The Supply of Workers for the Reserve Army

The reserve army has not remained the same over the years. The details of its composition and sources of supply have varied through history, according to local conditions and the economic relations between the countries of capitalism’s center and periphery. The supply of people for the reserve army is generally provided through the normal workings of capitalist development—job growth is rarely great enough to keep pace with both population growth and the employment needed for those workers displaced by increased labor productivity. Sometimes land is taken for development—for dams, roads, and factories—forcing displaced farmers to seek employment in cities. Productivity growth, the mantra of many academic economists, is supposedly good for both capital and labor. It is maintained that as productivity increases, higher wages for workers are possible while at the same time higher profits can go to owners of capital. However, the reality of increasing labor productivity under capitalism usually has been quite different.

Using new technologies to increase production with less labor, early capitalist management of agriculture in Western Europe became more profitable than relying on rents paid by tenant farmers. Tenants and laborers were forced off the land, expanding the number of those who had no alternative but to sell their labor power and participate in the huge migration to cities during the initial growth of capitalism. During early stages of its development, the United States had no such internally available reserve of labor. Before the mid 19th century most of the new immigrants from Europe became farmers and craftspeople. With little industrial development, there was no need for a sizable reserve army. Where large numbers of workers were needed—on cotton and tobacco farms in the South—slaves provided the labor. Workers were subject to the master’s whip rather than the fear of unemployment.

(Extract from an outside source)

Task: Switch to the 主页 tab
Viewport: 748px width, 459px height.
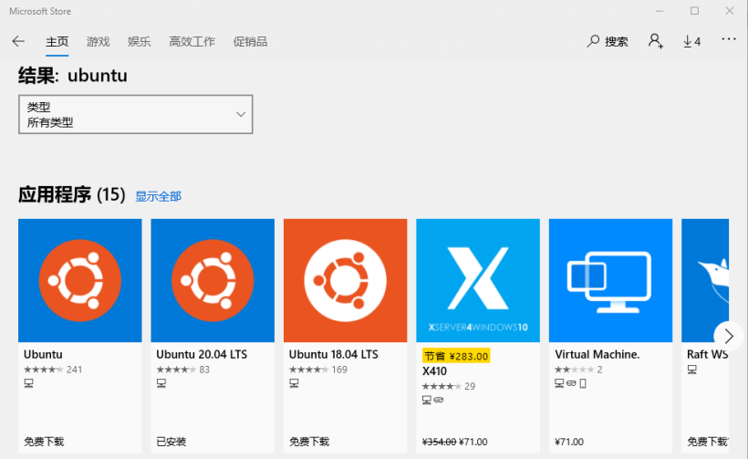Action: 57,41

As industry grew in the North, a continuous stream of labor was attracted and actively recruited from abroad. Each new wave of immigrants entering the reserve army of labor—the Irish in the 1850s, the Chinese in the western states in the 1870s, the Italians and Eastern Europeans of the early 1900s, and the “undocumented” Latin Americans of the last half century—served simultaneously to put the fear of unemployment in existing workers and to distort consciousness and solidarity with the poison of racism. The African Americans migrating to the North during and after the two world wars and the farmers leaving the land after the Great Depression and Second World War provided additional workers for the reserve army in the United States.

In the period immediately after the Second World War, increasing productivity coincided with increasing wages in the United States. Gains in hourly wages in manufacturing during the rapid economic growth from the 1950s to the early 1970s generally paralleled gains in productivity. However, during the era of slow growth in the 1980s and much of the 1990s, real hourly compensation stagnated while productivity increased greatly. Some of the financial gains of increased productivity go to labor only if workers fight for better pay and benefits and are successful in their struggle. With the weakened position of labor throughout much of the center of the capitalist world economy, and with workers having pitifully little power in most countries of the periphery, little of the increased income created by productivity growth now accrues to labor.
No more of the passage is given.